Natural Sources of Inulin
Although many plants contain only small amounts of inulin, others are excellent sources. Here’s how much inulin is in 3.5 oz, or 100 grams, of the following foods:
- Asparagus: 2-3 grams.
- Chicory root: 36-48 grams.
- Garlic: 9-16 grams.
- Jerusalem artichoke: 16-20 grams.
- Jicama: 10-13 grams.
- Onions: 1-8 grams.
- Yacon root: 7-8 grams
Manufactured sources of inulin
Inulin is also available in supplement form or as an ingredient in protein bars, cereal bars, yogurt and other products. Manufactured inulin comes in several forms:
Health benefits of inulin
People take inulin for a variety of reasons. It may improve digestive health, relieve constipation promote weight loss and help control diabetes.
Improves digestive health
The gut microbiota is the population of bacteria and other microbes that live in your gut. This community is highly complex, and contains both good and bad bacteria.
Having the right balance of bacteria is essential for keeping your gut healthy and protecting you from disease.
Inulin can help promote this balance. In fact, studies have shown that inulin can help stimulate the growth of beneficial bacteria. Increasing the amounts of these bacteria can help improve digestion, immunity and overall health.
Promotes weight loss
Several studies indicate that inulin can also help with weight loss.
When overweight and obese adults took 21 grams of inulin per day, their hunger hormone levels decreased and their fullness hormone levels increased.
On average, the people taking inulin lost over 2 lbs, while the control group gained about 1 lb during the 12-week study.
Helps control diabetes
Several studies suggest that inulin may improve blood sugar control in people with diabetes and prediabetes .
However, this may depend on the type of inulin, and the high-performance (HP) type may be especially beneficial. For example, one study found that HP inulin decreased fat in the livers of people with prediabetes.

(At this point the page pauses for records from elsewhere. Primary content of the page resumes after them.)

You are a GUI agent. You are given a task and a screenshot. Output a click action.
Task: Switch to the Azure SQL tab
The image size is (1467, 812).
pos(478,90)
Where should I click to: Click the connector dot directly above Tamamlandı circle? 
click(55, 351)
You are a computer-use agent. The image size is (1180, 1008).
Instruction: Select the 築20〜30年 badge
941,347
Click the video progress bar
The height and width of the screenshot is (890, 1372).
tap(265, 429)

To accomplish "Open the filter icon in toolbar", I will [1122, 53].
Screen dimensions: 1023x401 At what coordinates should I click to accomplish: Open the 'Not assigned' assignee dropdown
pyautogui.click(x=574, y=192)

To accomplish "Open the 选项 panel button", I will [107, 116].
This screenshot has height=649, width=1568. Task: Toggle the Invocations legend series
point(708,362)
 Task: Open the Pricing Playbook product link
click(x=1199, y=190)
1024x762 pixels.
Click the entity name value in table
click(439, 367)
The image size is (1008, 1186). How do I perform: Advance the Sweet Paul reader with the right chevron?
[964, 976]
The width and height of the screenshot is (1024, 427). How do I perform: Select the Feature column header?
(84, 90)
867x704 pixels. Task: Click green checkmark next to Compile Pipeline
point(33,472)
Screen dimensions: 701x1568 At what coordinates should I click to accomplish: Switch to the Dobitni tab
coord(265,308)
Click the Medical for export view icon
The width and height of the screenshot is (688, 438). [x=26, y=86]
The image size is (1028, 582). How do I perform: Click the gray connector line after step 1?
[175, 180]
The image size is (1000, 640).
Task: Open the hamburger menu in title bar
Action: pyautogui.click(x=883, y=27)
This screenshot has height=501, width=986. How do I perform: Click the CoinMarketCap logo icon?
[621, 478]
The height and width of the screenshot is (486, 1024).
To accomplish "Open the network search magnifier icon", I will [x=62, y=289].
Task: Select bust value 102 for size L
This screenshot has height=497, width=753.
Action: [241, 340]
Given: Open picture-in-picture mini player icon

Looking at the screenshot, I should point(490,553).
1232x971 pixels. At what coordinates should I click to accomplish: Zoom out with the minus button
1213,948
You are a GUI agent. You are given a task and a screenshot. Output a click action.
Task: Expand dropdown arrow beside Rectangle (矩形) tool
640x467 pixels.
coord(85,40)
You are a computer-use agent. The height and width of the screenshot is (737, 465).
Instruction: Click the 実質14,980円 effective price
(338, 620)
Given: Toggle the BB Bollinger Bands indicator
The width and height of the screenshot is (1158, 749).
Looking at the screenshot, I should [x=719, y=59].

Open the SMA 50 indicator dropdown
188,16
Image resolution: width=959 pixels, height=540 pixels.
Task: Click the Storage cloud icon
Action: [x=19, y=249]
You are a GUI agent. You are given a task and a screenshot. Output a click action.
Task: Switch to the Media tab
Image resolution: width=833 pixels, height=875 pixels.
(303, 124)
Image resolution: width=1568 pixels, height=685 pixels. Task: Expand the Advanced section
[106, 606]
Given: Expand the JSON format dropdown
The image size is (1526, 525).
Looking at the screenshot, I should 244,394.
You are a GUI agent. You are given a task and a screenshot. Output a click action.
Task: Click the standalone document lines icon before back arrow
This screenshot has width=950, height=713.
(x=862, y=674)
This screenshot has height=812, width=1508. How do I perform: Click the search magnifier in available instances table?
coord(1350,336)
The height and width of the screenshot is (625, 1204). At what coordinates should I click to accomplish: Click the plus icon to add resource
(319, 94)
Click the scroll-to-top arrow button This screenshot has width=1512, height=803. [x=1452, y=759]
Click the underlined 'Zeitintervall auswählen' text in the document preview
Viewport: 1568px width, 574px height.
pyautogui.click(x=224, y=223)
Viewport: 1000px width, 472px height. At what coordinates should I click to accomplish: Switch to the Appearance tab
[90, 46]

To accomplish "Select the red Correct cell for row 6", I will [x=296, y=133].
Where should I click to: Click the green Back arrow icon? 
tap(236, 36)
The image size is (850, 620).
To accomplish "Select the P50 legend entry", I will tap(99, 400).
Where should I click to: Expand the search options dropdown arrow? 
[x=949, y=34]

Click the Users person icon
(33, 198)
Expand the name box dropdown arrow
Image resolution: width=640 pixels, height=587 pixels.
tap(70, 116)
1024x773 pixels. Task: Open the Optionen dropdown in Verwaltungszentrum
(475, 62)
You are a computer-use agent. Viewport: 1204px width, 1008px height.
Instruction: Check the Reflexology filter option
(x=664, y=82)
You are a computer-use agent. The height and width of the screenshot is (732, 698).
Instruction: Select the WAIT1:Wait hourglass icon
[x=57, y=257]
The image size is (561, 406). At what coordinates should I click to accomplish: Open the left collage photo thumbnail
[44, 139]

This is significant, as reducing fat in the liver can help reduce insulin and potentially reverse type 2 diabetes.
In another study, women with type 2 diabetes were given 10 grams of HP inulin per day. Their fasting blood sugar decreased by an average of 8.5%, while hemoglobin A1c (a marker for long-term blood sugar control) fell by an average of 10.5% .
Other potential benefits
There is some evidence that inulin supplements may help other conditions, although the evidence is not as strong.
This includes benefits for heart health, mineral absorption, colon cancer and inflammatory bowel disease.
Now that we know WHAT it can do……here are a couple of fun ways to consume Inulin:
1 cup fresh brewed coffee
2 tsp (work up slowly) Inulin
1/2 tsp sugar or substitute
Steamed milk or plant-based cream to taste
TAHINI INULIN BROWNIES
1/2 CUP TAHINI
1/2 CUP COCONUT MILK ( FULL FAT )
1/2 CUP SUKRIN GOLD SUGAR ALTERNATIVE (OR COCONUT SUGAR)
1/2 CUP DARK CHOCOLATE CHIPS ( I USED LILY’S SWEET)
1/4 CUP UNSWEETENED COCOA POWDER
5TBS INULIN POWDER
1TSP BAKING POWDER
1TSP VANILLA EXTRACT
SPRINKLE OF SALT
1/4 CUP OF WALNUTS ( OPTIONAL)
- PREHEAT OVEN TO 375F
- MIX ALL INGREDIENTS IN A MEDIUM MIXING BOWL , MIX WELL ( WITH A WHISK )
- WHEN ALL COMBINE POUR THE BATTER INTO A BROWNIE PAN ( SPRAY YOUR PAN OR USE PARCHMENT PAPER UNDER)
- BAKE FOR 12-15 MINUTES OR UNTIL TOOTHPICK COMES OUT CLEAN AND VOILA
These brownies are my fave!!!! Try them at least once…… the kids won’t even know they are healthy!!